Pictures aside, reproduce exactly each line from the one holding "Click the Download button" through the last line of the material, both ends included.

== Available data

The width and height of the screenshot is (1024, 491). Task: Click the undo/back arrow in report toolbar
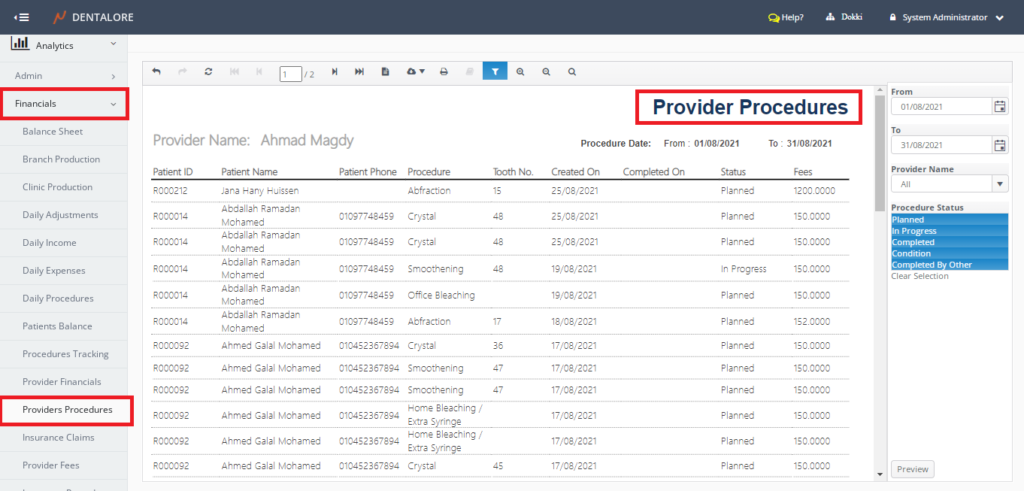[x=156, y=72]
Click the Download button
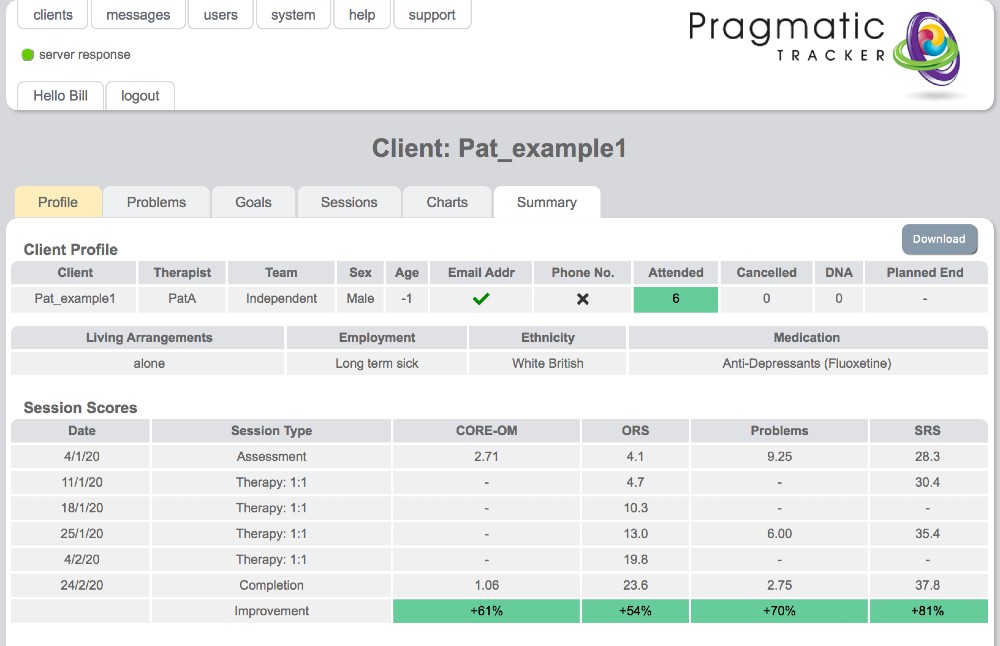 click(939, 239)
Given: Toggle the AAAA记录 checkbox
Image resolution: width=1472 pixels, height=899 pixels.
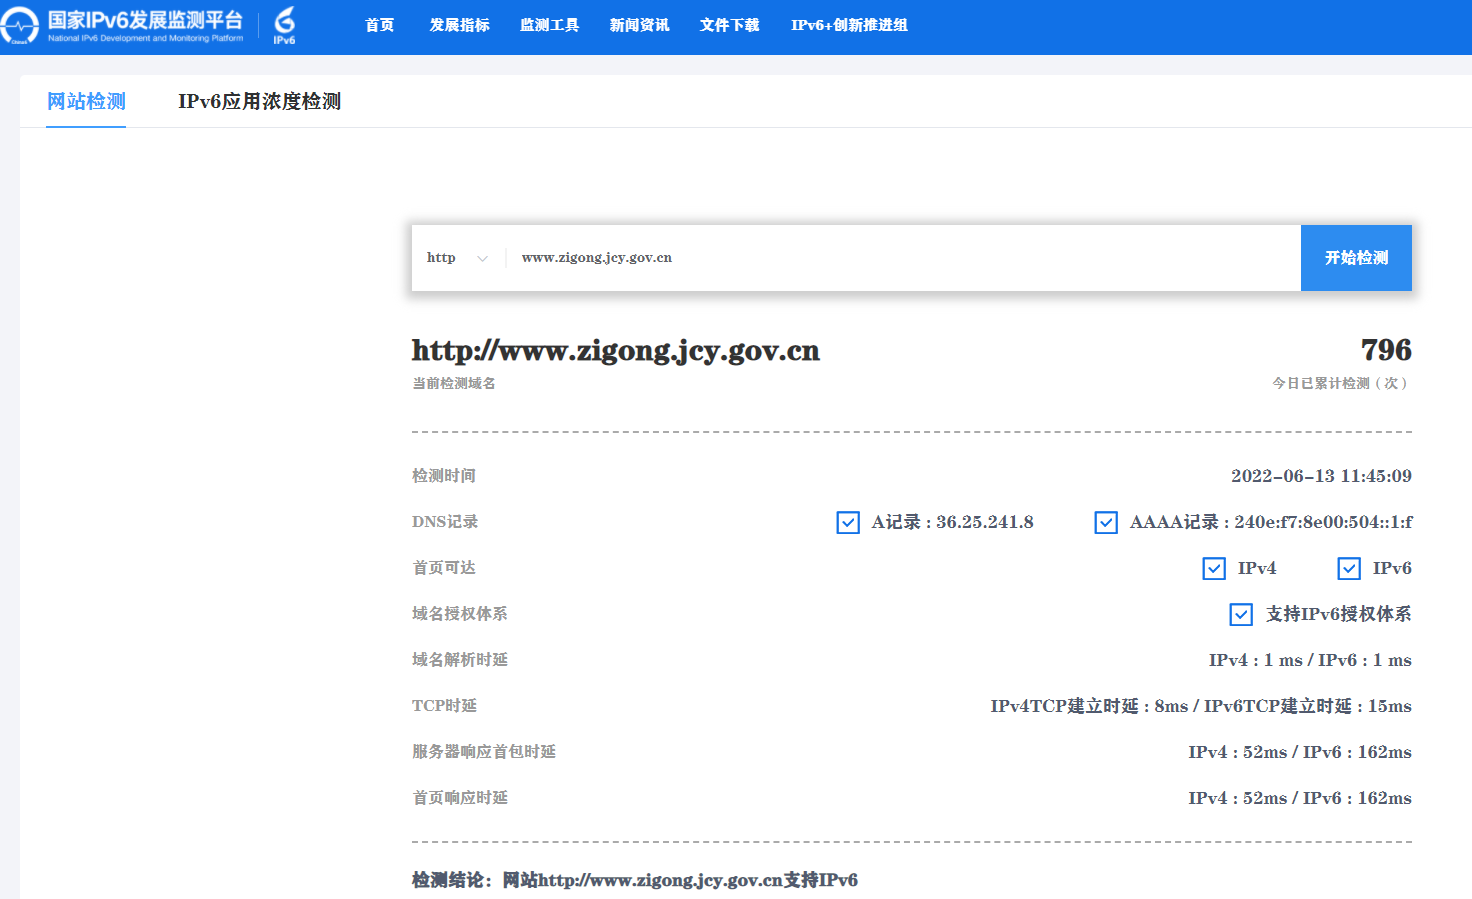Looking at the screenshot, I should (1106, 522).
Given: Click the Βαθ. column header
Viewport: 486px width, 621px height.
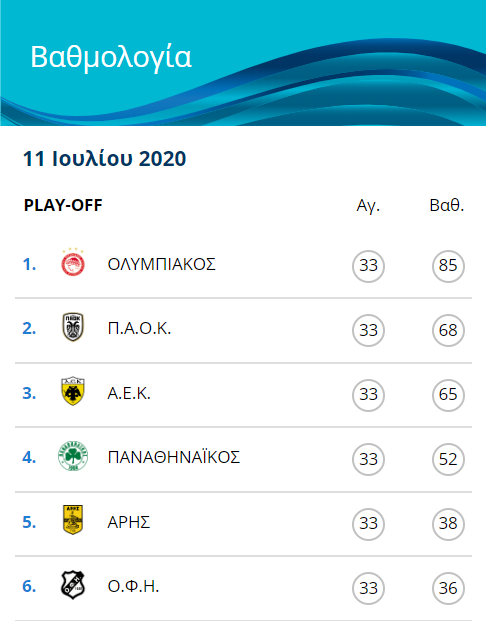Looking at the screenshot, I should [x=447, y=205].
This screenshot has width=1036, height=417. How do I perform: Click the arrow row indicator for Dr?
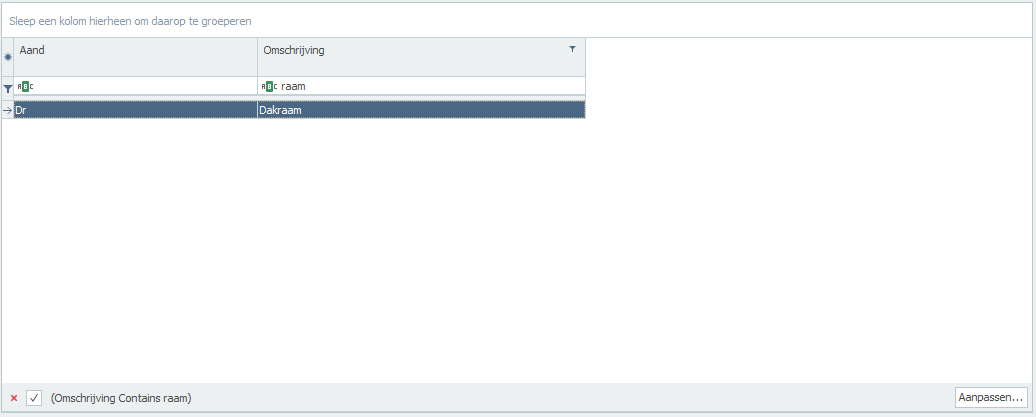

====

[Your response]:
Click the Download button
 click(939, 239)
Given: Toggle the AAAA记录 checkbox
Image resolution: width=1472 pixels, height=899 pixels.
Looking at the screenshot, I should (1106, 522).
Given: Click the Βαθ. column header
Viewport: 486px width, 621px height.
Looking at the screenshot, I should [x=447, y=205].
This screenshot has width=1036, height=417. How do I perform: Click the arrow row indicator for Dr?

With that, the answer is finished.